“Gilby, Later Than Now” – Short Story Fragment, Summer 2005

forest_stream

A year after college, I spent a few months living alone in an apartment in downtown Osaka. Having not yet succumbed to the nightlife and possessing very little Japanese for getting around, I spent a lot of nights drinking cup sake (always the red one with the calligraphy O on it) and writing short stories or scripts. This is a product of that, something I thought I’d revisit and turn into something very different but probably won’t.

– – – –
Gilby, Later Than Now

Gilby checked the locks on the house again, yanking on the handle until the wood groaned to his satisfaction.  All said and done, it would have been easier to kick a hole through the wall of the crumbling shack than to monkey with the locks but a fierce and abiding notion of the virtues of defending personal property prompted the locking ceremony every time Gilby passed the threshold of his tired clapboard domain.  Two ancient deadbolts and the click lock on the freshly installed brass handle were snapped into place.  Feeling the difficult bending of finger joints wrapped in a dirty t-shirt, Gilby vaguely recalled stealing the ornate door handle from a sedan parked outside the Home Depot.  It had been locked too, but who could tell a thing about what had or had not happened.  He shifted his gaze out over the gully where there were snakes and Tanner’s body still lay.  These were the things he knew for certain; everything else had its own rules.  The presence of the body and the snakes were checked upon three times a day on the long looping path back from the outhouse. This was where he was headed, for trip number two of this day with no certain name.  He began walking, accompanied by a shotgun marked with the letters “T.B.”
Gilby lived alone.  There was a school of thought that contended that this had not always been so, that the body of Tanner used to also occupy the shabby frame house, used to, in fact, prepare meals and converse at length about topics of debatable value.  This school of thought, in the face of the overwhelming evidence in favor of absolute uncertainty was pronounced heretical in the mind of Gilby and summarily sentenced to a drowning death, a punishment commenced daily by a generous ration of bourbon infused slowly and constantly.  All schools engaged in speculation about the alleged state change of the body from living to dead were not only executed but all friends, acquaintances and relations were likewise submerged by strong hands into an aggressive riptide of high quality distilled spirits.
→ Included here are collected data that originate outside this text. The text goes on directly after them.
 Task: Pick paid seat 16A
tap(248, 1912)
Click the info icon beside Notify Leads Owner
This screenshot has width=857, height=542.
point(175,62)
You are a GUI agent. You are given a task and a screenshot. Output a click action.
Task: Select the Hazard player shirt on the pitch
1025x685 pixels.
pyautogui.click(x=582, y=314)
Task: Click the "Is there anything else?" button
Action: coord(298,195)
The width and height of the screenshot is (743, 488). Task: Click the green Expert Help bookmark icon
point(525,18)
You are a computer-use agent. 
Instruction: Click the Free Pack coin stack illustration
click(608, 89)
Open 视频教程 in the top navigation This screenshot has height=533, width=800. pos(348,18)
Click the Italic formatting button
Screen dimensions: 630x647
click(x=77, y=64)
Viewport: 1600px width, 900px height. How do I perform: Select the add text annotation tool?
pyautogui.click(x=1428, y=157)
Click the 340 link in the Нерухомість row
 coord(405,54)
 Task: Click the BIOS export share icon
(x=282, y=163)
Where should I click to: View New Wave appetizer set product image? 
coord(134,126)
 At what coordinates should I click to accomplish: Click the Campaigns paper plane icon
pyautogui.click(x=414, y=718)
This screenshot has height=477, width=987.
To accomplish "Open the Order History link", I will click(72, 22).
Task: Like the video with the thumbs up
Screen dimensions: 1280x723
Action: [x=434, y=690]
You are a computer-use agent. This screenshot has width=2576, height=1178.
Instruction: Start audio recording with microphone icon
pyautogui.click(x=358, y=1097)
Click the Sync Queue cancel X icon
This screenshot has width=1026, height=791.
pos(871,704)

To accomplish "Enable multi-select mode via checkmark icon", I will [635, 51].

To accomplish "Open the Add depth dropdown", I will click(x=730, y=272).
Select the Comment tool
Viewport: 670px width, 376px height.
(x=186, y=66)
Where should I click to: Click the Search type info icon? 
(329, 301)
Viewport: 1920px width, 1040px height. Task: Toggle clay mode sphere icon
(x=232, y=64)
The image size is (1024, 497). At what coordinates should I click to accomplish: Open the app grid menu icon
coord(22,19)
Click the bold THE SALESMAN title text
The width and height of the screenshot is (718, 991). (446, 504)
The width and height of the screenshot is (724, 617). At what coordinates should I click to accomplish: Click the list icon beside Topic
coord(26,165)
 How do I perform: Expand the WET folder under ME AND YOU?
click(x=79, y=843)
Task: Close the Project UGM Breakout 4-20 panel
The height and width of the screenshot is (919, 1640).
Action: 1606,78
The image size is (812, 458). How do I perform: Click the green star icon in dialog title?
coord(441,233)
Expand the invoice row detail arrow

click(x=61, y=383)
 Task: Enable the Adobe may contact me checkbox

The spirits came from the boxes, stacked to the ceiling and occupying a full half of the interior volume of the cabin.  Besides spirits, the boxes held bottled water, dehydrated fruits and vegetables, small packets of unbleached flour, and assorted dried meats, including ostrich and venison.  One box found this morning contained nothing but freeze-dried astronaut ice cream in official NASA silver packets.  There were four shipping containers of similar contents arranged around the house and a few more caches of the stuff out in the eight miles of swamp likewise arranged around the house.  Gilby spent the majority of his non-outhouse hours opening boxes and sifting through their contents.

Every day when the breeze shifted from the warming swamps to the dry areas beyond the thin pines, more boxes arrived from the sky, lobbed down to earth from the bellies of pearly airships.  Tanner had once shown him through binoculars the Japanese women who piloted these half-size zeppelins, with their brown-tinted hair, blue eye shadow and impeccable khaki uniforms.  These women stood at attention at the cramped front of the cabin, holding boxy microphones and smiling broadly while they ran through their daily monologue.  The words were most often lost to the breeze and the trees but ‘love’, ‘peace’ and ‘humanitarian’ were spread throughout like punctuation and were the only ones Gilby would usually catch.  There were never hands seen tossing out packages but rather they popped out like eggs from a turtles ass end, deploying a limp silver parachute behind them that quickly tangled in the trees after a half-hearted deployment.  After gathering the boxes, Gilby would climb the trees to slice the cords and gather chutes from halfway up a pine or cypress while scanning the heavens for any sign of the pyramid of three red diamonds that marked the airships.